--- START EXTRACT PROVIDED ---
We Must Replace Fear With Outrage

Leonard Pitts, Jr. Knight-Ridder

It was late at night and I was supposed to be asleep. Instead I’d lie awake in the darkness, listening to Mama muttering softly to herself out in the living room.

“Oh, my God. Oh, my goodness.”

She was hand-to-mouth shocked over the crimes being reported by the man on the late news. And I’d lie there wondering why. As in, why did it bother her so? Why was she surprised when these were the same crimes the same man had reported the night before?

Why?

One of my colleagues asked essentially the same question the other day. Why, this young reporter wanted to know, does The Herald keep making such a fuss about the shooting deaths of children when “it seems like this happens every day here in America”?

The question stopped me.

I don’t bring it up here to put a colleague on the spot. I just want to talk about what happens when the awful becomes the ordinary.

Actually you can already see the answer. Not just in the way children’s deaths have become common, but also in the numbness we all feel when faced with that fact. We’ve perfected a protective detachment that allows us to accept barbarous news and then move, unfazed, to the sports page.

No one is hand-to-mouth shocked anymore. No one makes a fuss. Maybe that’s what’s wrong.

I’m reminded of the “Broken Windows” theory advanced by criminologists James Wilson and George Kelling. They argued that minor infractions left unattended - a broken window in an abandoned factory, for instance - set the stage for more serious transgressions. The idea is that in places where it’s perceived that no one cares, criminals are emboldened, crime more brazen. But where people are willing to make a fuss, even about the small things, there is relative order.
--- END EXTRACT PROVIDED ---
--- START RECORDED INFORMATION ---
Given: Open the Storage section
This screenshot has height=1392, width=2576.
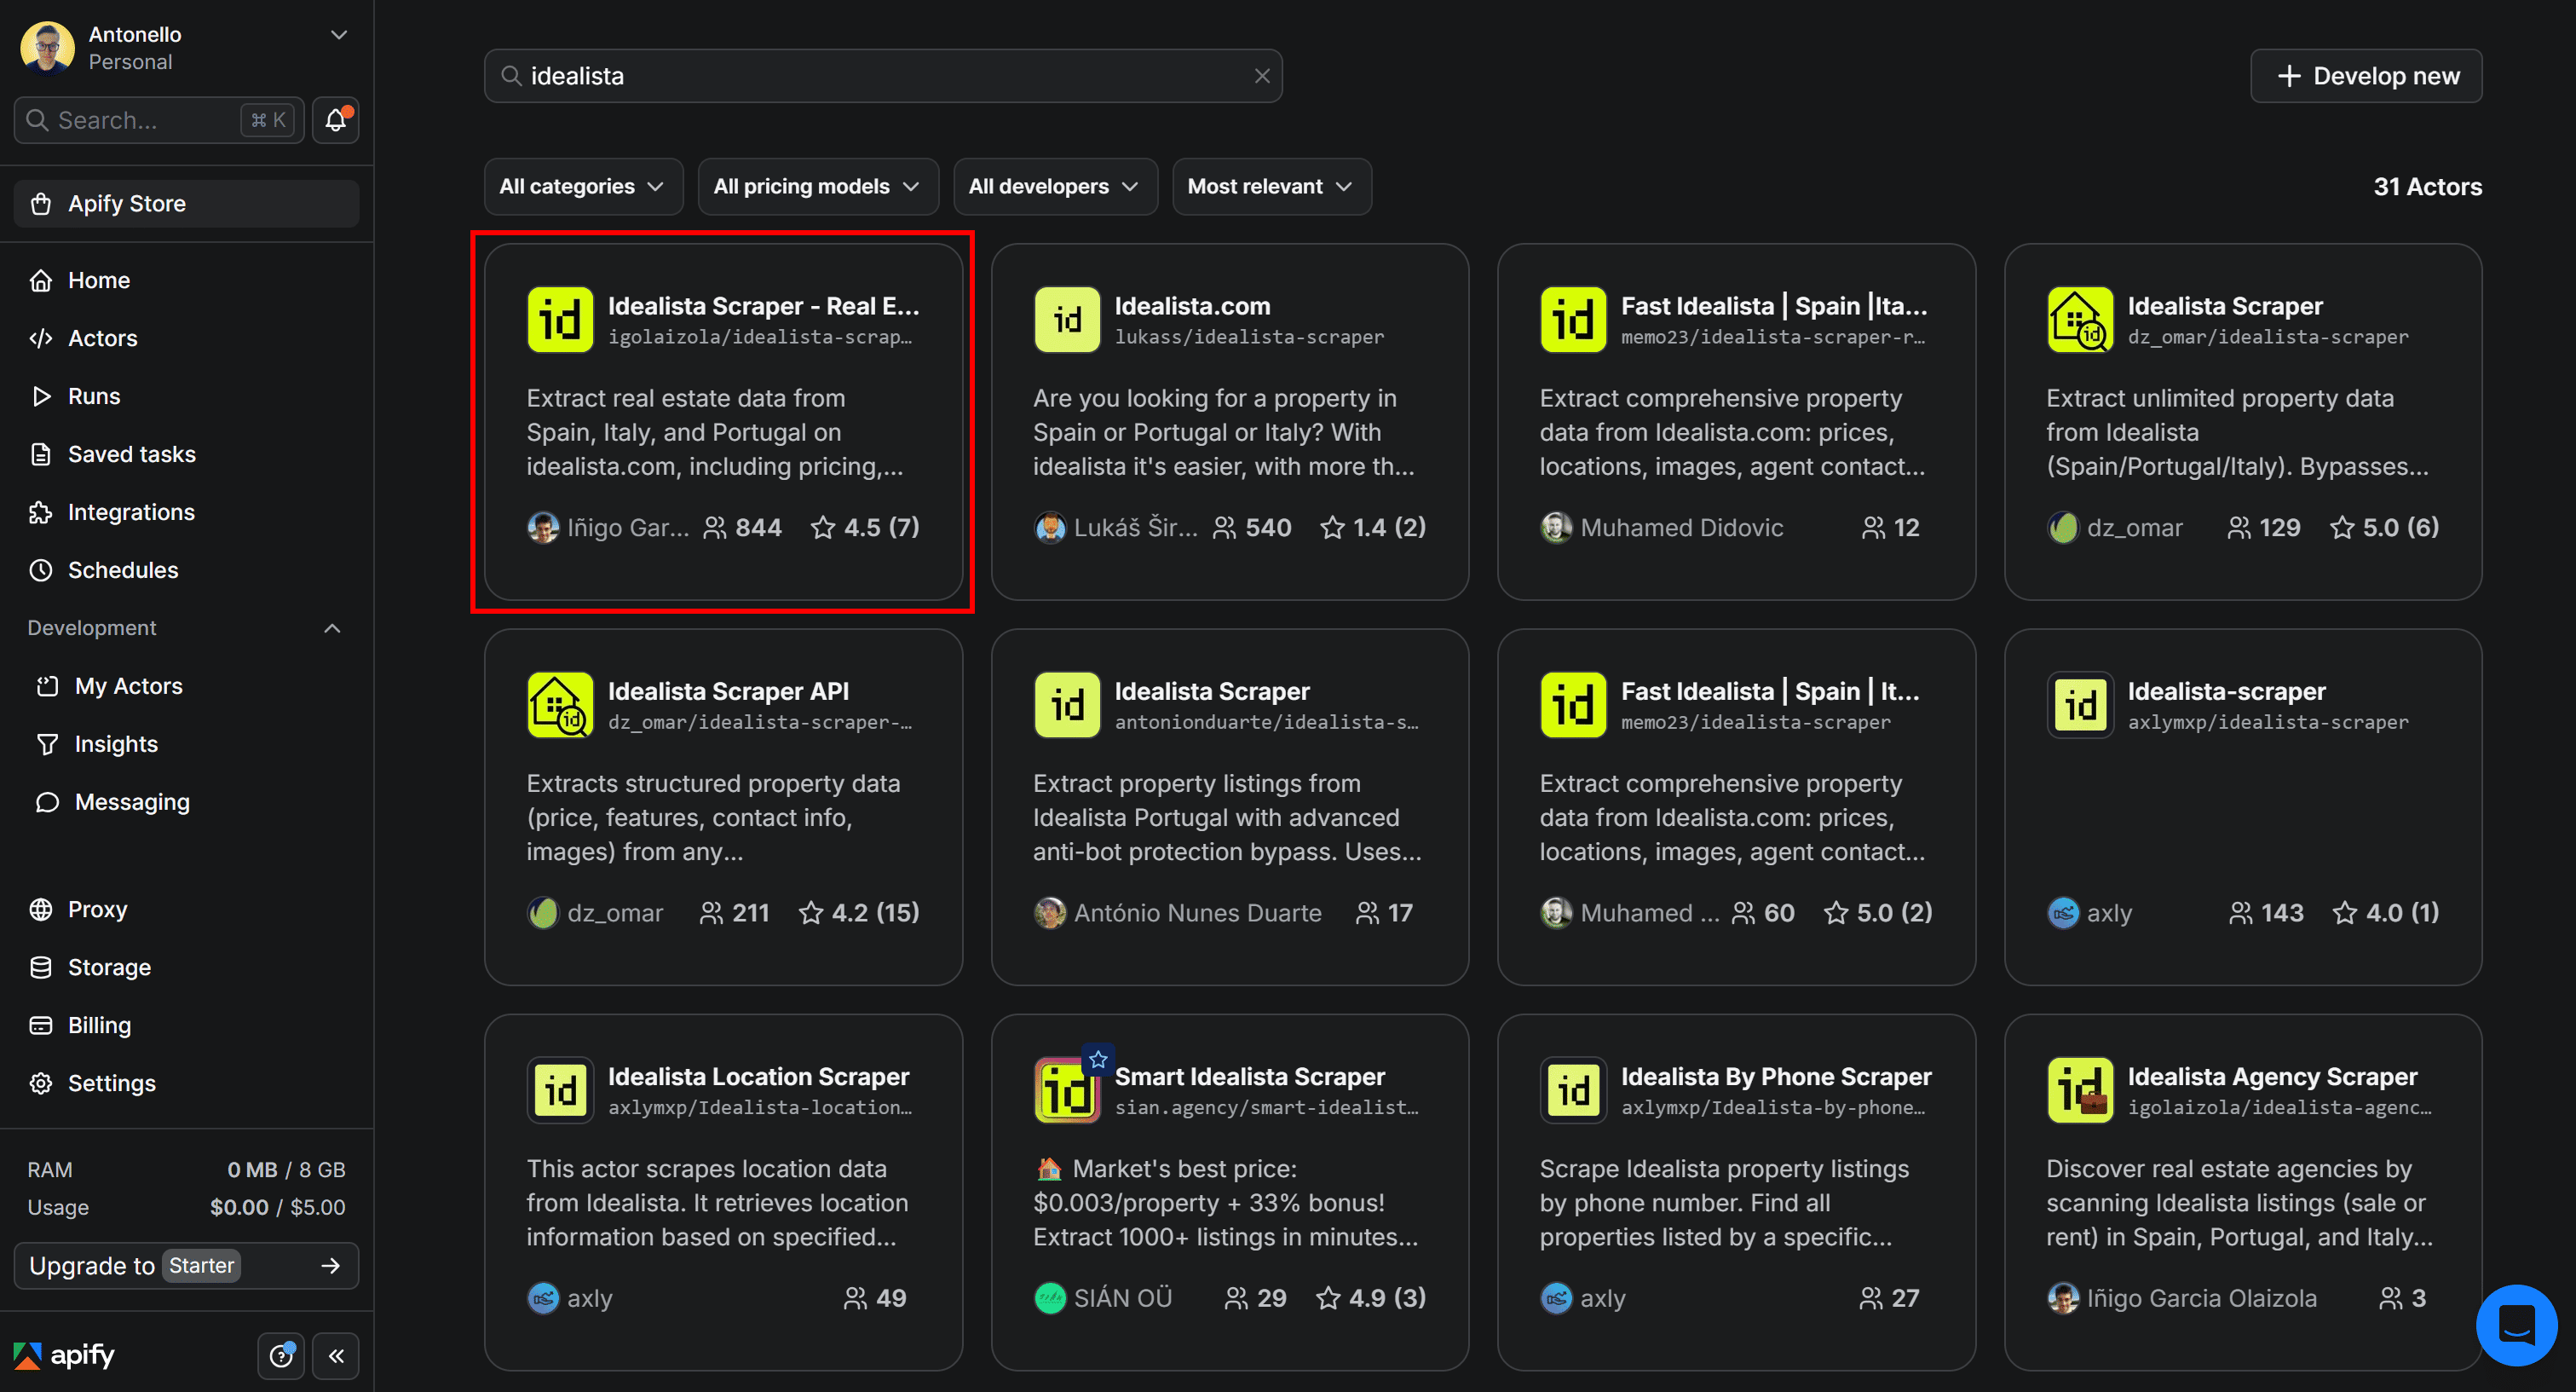Looking at the screenshot, I should (x=107, y=967).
--- END RECORDED INFORMATION ---
▶ _EXERCISE A_: In the column, which two criminologists advanced the "Broken Windows" theory?
▶ _EXERCISE B_: Please repeat the column's text, beginning at the words "She was hand-to-mouth" and stopping after "becomes the ordinary.".
The listing after the column is separate material.

▶ _CORRECT OUTPUT A_: James Wilson and George Kelling.

▶ _CORRECT OUTPUT B_:
She was hand-to-mouth shocked over the crimes being reported by the man on the late news. And I’d lie there wondering why. As in, why did it bother her so? Why was she surprised when these were the same crimes the same man had reported the night before?

Why?

One of my colleagues asked essentially the same question the other day. Why, this young reporter wanted to know, does The Herald keep making such a fuss about the shooting deaths of children when “it seems like this happens every day here in America”?

The question stopped me.

I don’t bring it up here to put a colleague on the spot. I just want to talk about what happens when the awful becomes the ordinary.